Co-ops played and still play a vital role in Quebec's economic development. Voluntary membership, democratic organization, training of members, redistribution of surpluses in the community and limits on return on capital are all principles that square with Quebecers' thinking and explain the development of this movement in Quebec. Furthermore, co-ops are part of the lives of Quebecers from primary school until they die-there are even funeral co-operatives.

Whether we talk about financial, farm, housing, consumer, labour or any other kind of co-op, the co-operative movement is healthy and continues to grow in Quebec. Moreover, a new generation of co-op members is assured with the rise of co-ops in the student community through "interco-operation", twinning co-ops from different fields of activity; the Société de développement coopératif in particular promotes this.

The Desjardins movement is, of course, the pride of Quebec's co-op community. Stretching across Canada and involved in international co-operation projects in many other countries, the Desjardins group manages total assets estimated at over $75 billion. Quebec's co-op movement comprises over 3,300 co-ops with more than 5.9 million members and in excess of 60,000 employees. A major success story.

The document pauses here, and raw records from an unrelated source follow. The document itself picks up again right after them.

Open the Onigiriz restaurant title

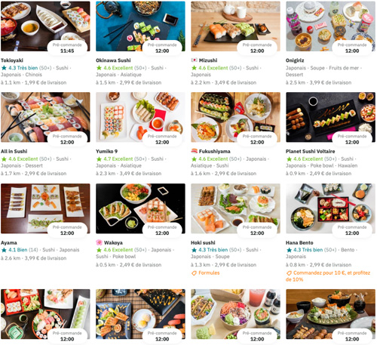point(295,60)
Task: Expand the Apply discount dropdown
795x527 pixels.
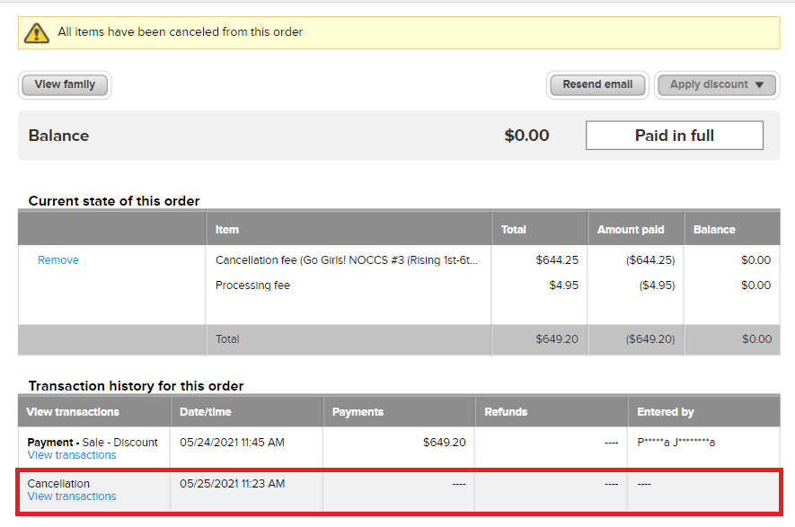Action: (x=715, y=84)

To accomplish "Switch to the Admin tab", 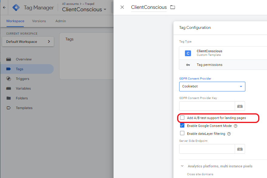I will [x=60, y=21].
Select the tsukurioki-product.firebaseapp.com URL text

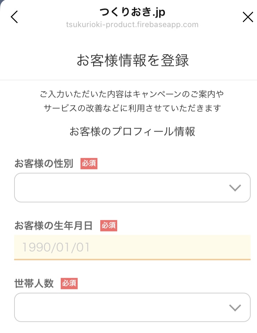point(132,25)
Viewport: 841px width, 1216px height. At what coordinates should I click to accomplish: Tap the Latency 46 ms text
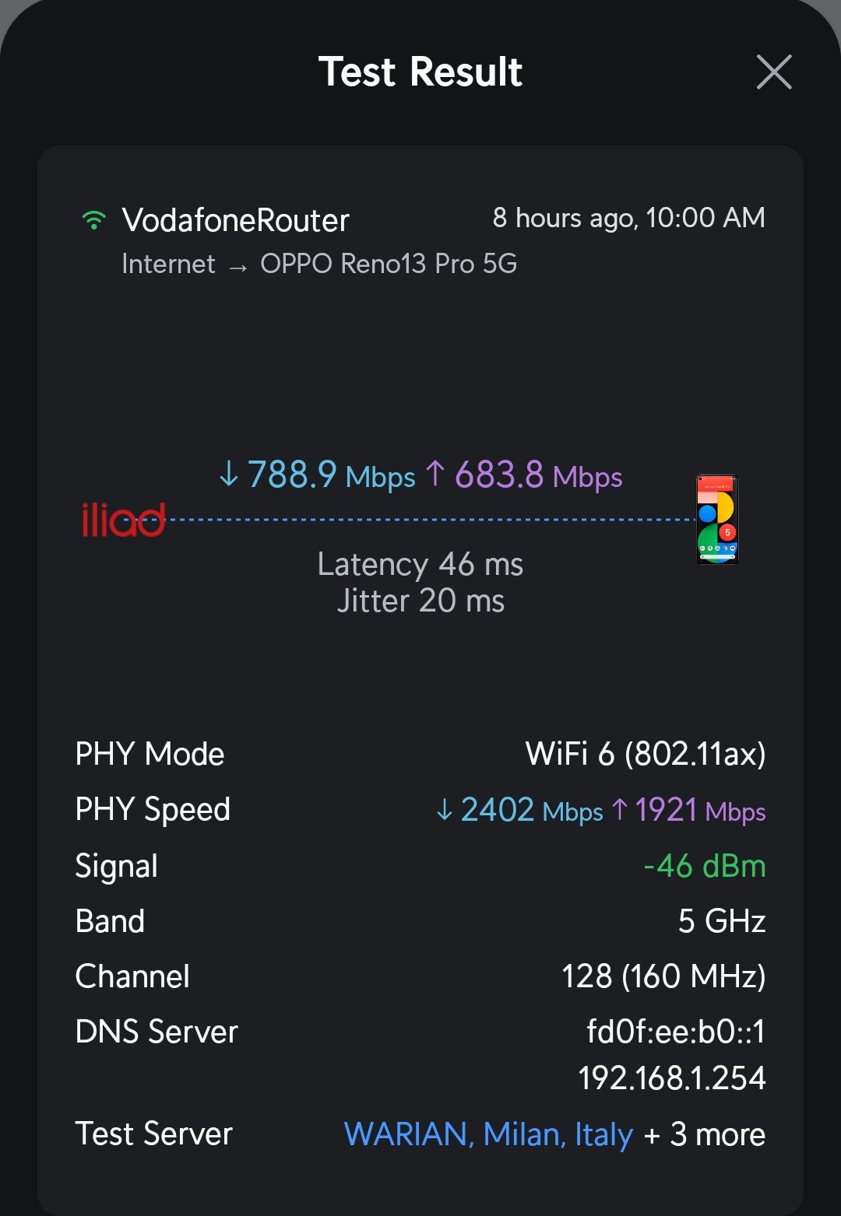click(x=420, y=564)
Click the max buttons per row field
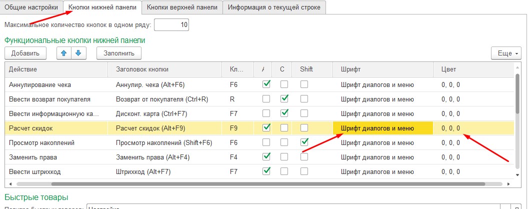 coord(171,25)
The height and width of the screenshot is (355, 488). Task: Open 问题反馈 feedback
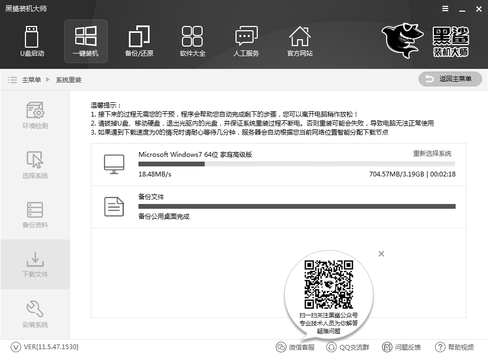402,347
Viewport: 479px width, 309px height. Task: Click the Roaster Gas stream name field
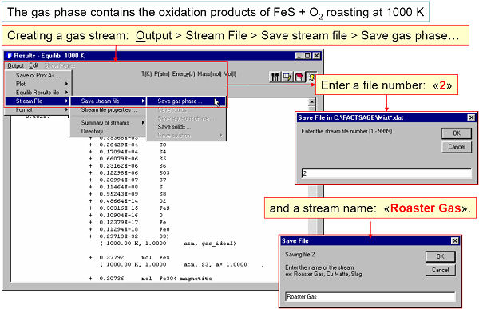pos(370,296)
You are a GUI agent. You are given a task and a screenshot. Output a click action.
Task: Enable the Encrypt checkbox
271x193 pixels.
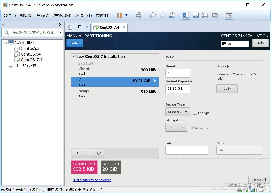coord(195,113)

The vigour of the co-op movement in Quebec is due to the strong feeling of solidarity among Quebecers. We have always stuck together to ensure our own growth, often under difficult conditions. This solidarity will soon bring Quebecers to sovereignty, which must be based on economic sovereignty. The Desjardins movement, among others, has played a significant role in this by giving us confidence in one another.

In closing, I wish to thank and congratulate all co-operators in Quebec and Canada for their volunteer work, without which the co-op movement would not be what it is today.

Co-OperativesRoutine Proceedings

12:05 p.m.

Reform

Jake Hoeppner Reform Lisgar—Marquette, MB

Mr. Speaker, it is my honour to rise on behalf of the Reform Party to recognize and pay tribute to the co-operative movement in Canada.

I take this opportunity to congratulate and compliment the pioneers in the co-operative movement for having the vision and the dedication to fashion their dreams into reality.

The co-operative and credit union movement has had a very positive effect on this nation. Co-Op Vegetable Oils Limited of Altona, Manitoba, is one of the many examples of where a co-op has been a leader in its field. Not only did it help develop a vegetable cooking oil but it was also instrumental in encouraging and developing trade between the United States and Canada.

Co-ops and credit unions must be congratulated for being present to help communities develop and improve themselves. They must also be recognized as a player in our economy that

provided competition and has given people another choice, something that makes a democracy work very well.

It is with gratitude that on behalf of the Reform Party I acknowledge the accomplishments of co-ops and credit unions. We wish them well in future endeavours and encourage them to continue their innovative example of leadership.

Committees Of The HouseRoutine Proceedings

12:10 p.m.

Kingston and the Islands Ontario

Liberal

Peter Milliken LiberalParliamentary Secretary to Leader of the Government in the House of Commons

Mr. Speaker, I have the honour to present to the House the 41st report of the Standing Committee on Procedure and House Affairs regarding the membership of committees.

With leave of the House, I intend to move for concurrence in this report later this day.

Committees Of The HouseRoutine Proceedings

12:10 p.m.

Liberal

Wayne Easter Liberal Malpeque, PE

Mr. Speaker, I have the honour to present the third report of the Standing Committee on Agriculture and Agri-Food which deals with Bill C-50, an act to amend the Canadian Wheat Board Act. Bill C-50 as reported with amendments.